Other studies have used both oscillating current (AC) and non-oscillating direct current (DC) stimulation to regenerate mammalian nerves. Mammalian neurons preferentially orient and grow towards the cathode in DC electric fields.

Electrical stimulation can further be used as a diagnostic and prognostic tool following nerve injury. Intraoperative stimulation has been employed a prognostic tool in people undergoing neurolysis surgery following nerve injury, where lower stimulation thresholds are associated with better postoperative motor recovery, whereas absent responses are associated with poor motor recovery, potentially warranting additional surgical interventions.

Surgery can be done in case a nerve has become cut or otherwise divided, as well as when no recovery is achieved many months after injury. Recovery of a nerve after surgical repair depends mainly on the age of patients. Younger people fare better for prognosis due to the healing capacity of young tissues. Young children can recover almost normal nerve function. In contrast, a person over 60 years old with a cut nerve in the hand would expect to recover only protective sensory function, that is, the ability to distinguish hot/cold or sharp/dull; recovery of motor function would be likely incomplete. Many other factors also affect nerve recovery.

An expanding area of nerve regeneration research deals with the development of scaffolding and bio-conduits. Scaffolding developed from bio-compatible material would be useful in nerve regeneration if they successfully exhibit essentially the same role as the endoneurial tubes, Schwann cells and epineurial fibroblasts do in guiding regrowing axons.

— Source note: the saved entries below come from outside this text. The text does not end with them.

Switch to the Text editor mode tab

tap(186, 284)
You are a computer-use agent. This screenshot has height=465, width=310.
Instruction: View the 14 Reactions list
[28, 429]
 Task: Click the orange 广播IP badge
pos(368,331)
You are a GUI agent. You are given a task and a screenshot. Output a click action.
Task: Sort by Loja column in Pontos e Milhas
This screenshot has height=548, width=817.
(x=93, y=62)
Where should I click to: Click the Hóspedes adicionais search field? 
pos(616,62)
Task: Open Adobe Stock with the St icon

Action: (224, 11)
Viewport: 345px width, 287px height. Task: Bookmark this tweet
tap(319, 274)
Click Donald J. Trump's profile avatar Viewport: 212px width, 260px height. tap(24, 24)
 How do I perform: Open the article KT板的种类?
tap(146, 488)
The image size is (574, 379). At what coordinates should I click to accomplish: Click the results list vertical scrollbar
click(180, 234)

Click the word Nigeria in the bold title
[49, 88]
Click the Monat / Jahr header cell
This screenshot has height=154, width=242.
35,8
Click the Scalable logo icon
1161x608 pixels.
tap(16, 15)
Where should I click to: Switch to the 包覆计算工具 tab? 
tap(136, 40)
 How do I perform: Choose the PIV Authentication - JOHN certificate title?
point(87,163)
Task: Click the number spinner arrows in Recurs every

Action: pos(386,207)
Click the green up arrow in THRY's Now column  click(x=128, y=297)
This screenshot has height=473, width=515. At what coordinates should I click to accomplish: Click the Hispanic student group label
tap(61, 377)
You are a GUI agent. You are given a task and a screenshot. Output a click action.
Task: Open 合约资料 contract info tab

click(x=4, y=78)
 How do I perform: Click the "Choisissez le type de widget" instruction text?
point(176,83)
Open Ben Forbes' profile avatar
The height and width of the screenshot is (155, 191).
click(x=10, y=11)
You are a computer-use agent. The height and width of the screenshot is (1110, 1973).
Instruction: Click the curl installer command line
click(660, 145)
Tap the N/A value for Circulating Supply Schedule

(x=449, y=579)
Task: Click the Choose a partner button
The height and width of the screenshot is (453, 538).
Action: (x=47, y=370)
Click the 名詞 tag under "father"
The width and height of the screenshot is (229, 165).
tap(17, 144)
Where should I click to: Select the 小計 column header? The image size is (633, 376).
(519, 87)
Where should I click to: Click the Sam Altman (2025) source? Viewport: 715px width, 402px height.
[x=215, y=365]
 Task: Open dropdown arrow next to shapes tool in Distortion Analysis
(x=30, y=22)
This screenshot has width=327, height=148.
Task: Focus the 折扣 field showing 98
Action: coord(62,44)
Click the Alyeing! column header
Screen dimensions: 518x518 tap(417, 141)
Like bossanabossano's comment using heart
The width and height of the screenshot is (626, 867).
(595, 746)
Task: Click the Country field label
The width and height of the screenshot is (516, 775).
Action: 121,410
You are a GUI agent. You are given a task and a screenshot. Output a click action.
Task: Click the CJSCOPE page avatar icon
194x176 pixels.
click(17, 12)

== Prevention of nerve injuries ==
Methods to help prevent nerve injuries include injection pressure monitoring. The presence of a high opening injection pressure (> 20 PSI) is a sensitive sign of intrafascicular/intraneural needle tip placement. Extrafascicular needle tip placement is associated with low pressures (< 20 PSI). Also, high pressure injection was associated with neurologic deficits and severe axonal damage after the block. Other methods of preventing nerve injury include electrical nerve stimulation and ultrasonography. Electrical stimulation with a motor response at < 0.2 mA only can occur with an intraneural/intrafasciular needle tip location.